Submitted by Dmitry Baksheev (Intel) on

## Downloads

The Intel® Math Kernel Library (Intel® MKL) provides functions to compute discrete Fourier transforms of arbitrary lengths. Real and complex types are supported in both single and double precision. In all cases, to compute Discrete Fourier Transforms (DFTs), Intel MKL uses Fast Fourier Transform (FFT) algorithms of computational complexity O(N log N), even when the transform size is a prime number.

In applications, one may select the size of Fast Fourier Transform (FFT) from a certain range. Then a natural question arises: "**Which size in the range will make FFT perform fastest?"** This article attempts to answer this question and provide a tool to support the answer.

While FFT has O(N log N) complexity, actual performance as a function of size is not smooth and may vary by a factor of magnitude for adjacent sizes. FFT is implemented by a recursive breakdown of FFT(N) into transforms of smaller size until there is a kernel for the small size that would not recurse further. If there is a kernel for size K, the transforms of size multiple of K would perform faster. The set of the kernel sizes is often referred to as supported ‘radixes'. The Intel® MKL FFT implementation employs radix 2, 3, 4, 5, 7, 8, 11, 13, 16 kernels, and several other larger size kernels.

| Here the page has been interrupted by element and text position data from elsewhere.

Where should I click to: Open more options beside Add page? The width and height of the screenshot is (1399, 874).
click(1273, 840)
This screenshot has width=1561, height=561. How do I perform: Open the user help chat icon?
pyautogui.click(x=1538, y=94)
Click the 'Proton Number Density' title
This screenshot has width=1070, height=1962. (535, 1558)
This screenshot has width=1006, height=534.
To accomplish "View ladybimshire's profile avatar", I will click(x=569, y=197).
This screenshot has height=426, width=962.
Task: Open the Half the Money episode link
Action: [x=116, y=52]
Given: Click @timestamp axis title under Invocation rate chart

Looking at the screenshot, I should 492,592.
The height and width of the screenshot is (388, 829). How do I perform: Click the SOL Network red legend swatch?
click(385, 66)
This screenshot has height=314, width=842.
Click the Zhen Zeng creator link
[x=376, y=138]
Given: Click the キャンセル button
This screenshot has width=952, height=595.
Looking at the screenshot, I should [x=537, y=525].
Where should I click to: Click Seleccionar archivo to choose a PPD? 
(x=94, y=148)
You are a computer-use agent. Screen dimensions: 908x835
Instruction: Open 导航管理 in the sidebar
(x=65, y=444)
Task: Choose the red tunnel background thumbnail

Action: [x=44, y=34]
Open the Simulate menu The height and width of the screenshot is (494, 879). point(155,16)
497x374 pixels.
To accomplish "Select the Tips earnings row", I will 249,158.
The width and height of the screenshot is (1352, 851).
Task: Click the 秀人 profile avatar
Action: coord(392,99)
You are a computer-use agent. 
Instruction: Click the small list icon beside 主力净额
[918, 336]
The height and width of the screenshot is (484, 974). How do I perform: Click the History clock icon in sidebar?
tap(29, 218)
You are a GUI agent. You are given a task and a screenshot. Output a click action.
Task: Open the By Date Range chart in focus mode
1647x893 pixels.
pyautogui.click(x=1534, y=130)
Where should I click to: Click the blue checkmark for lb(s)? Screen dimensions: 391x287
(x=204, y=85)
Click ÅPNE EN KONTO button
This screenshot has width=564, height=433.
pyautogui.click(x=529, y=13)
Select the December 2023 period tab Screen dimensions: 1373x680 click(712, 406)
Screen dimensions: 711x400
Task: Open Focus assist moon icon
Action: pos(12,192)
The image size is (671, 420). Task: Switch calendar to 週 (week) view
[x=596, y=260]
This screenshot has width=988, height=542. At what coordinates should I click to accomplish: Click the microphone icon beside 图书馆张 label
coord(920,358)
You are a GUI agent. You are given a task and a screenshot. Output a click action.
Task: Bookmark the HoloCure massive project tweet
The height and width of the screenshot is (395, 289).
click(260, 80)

Generally, a size that is multiple of supported radixes provides maximum performance, and 2-power sizes perform fastest. Obviously, 2-power sizes may be missing in the range in question.

Firstly, we should note that our objective in selecting the ‘best' size is **minimizing time of transform**, not maximizing the performance in Gflop/s [performance of FFT(N) is often measured in pseudo Gflop/s based on the number of floating point operations given by 5*N*log2(N)]. Therefore, the choice between a 2-power size and a smaller non-2-power size may be not so obvious.

Secondly, the question we consider is particularly important for multidimensional transforms. For such transforms, selecting 2-power sizes for each dimension may significantly degrade performance because of a peculiar property of the computer memory organization. If a working data set is located in the memory at a large 2-power stride (which is the case, for example, in a 2048x2048 transform), then the processor's cache gets drastically underutilized, and, as a result, the performance is significantly decreased. This issue can be remedied by padding the ‘bad' dimensions so as to avoid 2-power strides. Thus, layout of the data for multidimensional transforms is crucial for performance of FFT.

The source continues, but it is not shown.